→ **Written problem 1**
Extract from the glottoconvert documentation below the passage starting with "#' @param table" and going on through "which contain remarks.".

Begin Source extract

R/glottoconvert.R

Defines functions contransform_distmat glottoconvert_subcodes glottoconvert_colname glottoconvert_subtable glottoconvert_table glottoconvert_subdata glottoconvert_data glottoconvert

Documented in glottoconvert

#' Convert a linguistic dataset into glottodata or glottosubdata
#'
#' This function is mainly intended for 'messy' datasets that are not in glottodata/glottosubdata structure.
#'
#' @param data A dataset that should be converted into glottodata/glottosubdata. This will generally be an excel file loaded with glottoget().
#'
#' The dataset will be converted into glottodata if:
#' \itemize{
#'  \item all data are stored in a single table, or
#'  \item the dataset contains several tables of which one is called 'glottodata', or
#'  \item a table argument is provided.
#'  }
#'
#' Otherwise, glottospace will attempt to convert the dataset into glottosubdata. This works if:
#' \itemize{
#'  \item table names are glottocodes, and
#'  \item an argument is provided to glottocodes, or the dataset contains a sample table from which glottocodes can be obtained.
#' }
#' @param glottocodes Optional character vector of glottocodes. If no glottocodes are supplied, glottospace will search for them in the sample table.
#' @param table In case dataset consists of multiple tables, indicate which table contains the data that should be converted.
#' @param var Character string that distinguishes those columns which contain variable names.
#' @param ref Character string that distinguishes those columns which contain references.
#' @param page Character string that distinguishes those columns which contain page numbers.
#' @param remark Character string that distinguishes those columns which contain remarks.

End Source extract

→ **Written problem 2**
Lay out the records below as a JSON list of strings, one per line and blank lines left out, starting with the line with "Identify the location of Add" and going on through the line with "center [165, 1392].".

Begin Data rows

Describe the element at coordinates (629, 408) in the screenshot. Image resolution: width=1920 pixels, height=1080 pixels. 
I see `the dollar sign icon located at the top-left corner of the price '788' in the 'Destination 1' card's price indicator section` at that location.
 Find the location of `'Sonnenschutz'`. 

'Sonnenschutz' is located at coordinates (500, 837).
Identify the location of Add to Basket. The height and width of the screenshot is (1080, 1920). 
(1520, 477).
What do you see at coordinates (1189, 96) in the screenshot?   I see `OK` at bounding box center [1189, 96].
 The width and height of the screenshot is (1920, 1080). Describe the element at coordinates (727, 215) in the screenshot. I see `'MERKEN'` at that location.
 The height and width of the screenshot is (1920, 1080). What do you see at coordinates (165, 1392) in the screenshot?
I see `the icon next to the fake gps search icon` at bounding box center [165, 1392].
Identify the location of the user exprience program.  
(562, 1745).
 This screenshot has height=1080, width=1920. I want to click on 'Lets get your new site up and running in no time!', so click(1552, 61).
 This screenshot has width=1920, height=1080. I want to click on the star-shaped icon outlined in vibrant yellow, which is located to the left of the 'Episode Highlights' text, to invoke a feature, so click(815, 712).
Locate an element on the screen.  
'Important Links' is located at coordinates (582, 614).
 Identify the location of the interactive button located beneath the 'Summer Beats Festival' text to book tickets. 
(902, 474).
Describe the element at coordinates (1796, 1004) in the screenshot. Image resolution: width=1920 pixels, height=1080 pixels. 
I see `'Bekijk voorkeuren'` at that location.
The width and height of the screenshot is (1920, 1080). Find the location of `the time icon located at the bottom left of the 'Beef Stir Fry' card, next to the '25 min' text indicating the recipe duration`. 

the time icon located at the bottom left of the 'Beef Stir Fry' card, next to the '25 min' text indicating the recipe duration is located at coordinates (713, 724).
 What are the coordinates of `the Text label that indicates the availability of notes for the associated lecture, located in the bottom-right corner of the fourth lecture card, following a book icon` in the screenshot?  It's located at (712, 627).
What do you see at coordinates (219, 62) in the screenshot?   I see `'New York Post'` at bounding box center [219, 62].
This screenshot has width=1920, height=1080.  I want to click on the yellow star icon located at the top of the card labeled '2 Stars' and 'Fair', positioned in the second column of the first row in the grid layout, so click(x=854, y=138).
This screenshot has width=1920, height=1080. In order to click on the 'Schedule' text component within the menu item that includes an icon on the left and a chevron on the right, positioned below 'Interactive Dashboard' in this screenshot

End Data rows

→ **Result 1**
#' @param table In case dataset consists of multiple tables, indicate which table contains the data that should be converted.
#' @param var Character string that distinguishes those columns which contain variable names.
#' @param ref Character string that distinguishes those columns which contain references.
#' @param page Character string that distinguishes those columns which contain page numbers.
#' @param remark Character string that distinguishes those columns which contain remarks.

→ **Result 2**
[
  "Identify the location of Add to Basket. The height and width of the screenshot is (1080, 1920). ",
  "(1520, 477).",
  "What do you see at coordinates (1189, 96) in the screenshot?   I see `OK` at bounding box center [1189, 96].",
  " The width and height of the screenshot is (1920, 1080). Describe the element at coordinates (727, 215) in the screenshot. I see `'MERKEN'` at that location.",
  " The height and width of the screenshot is (1920, 1080). What do you see at coordinates (165, 1392) in the screenshot?",
  "I see `the icon next to the fake gps search icon` at bounding box center [165, 1392]."
]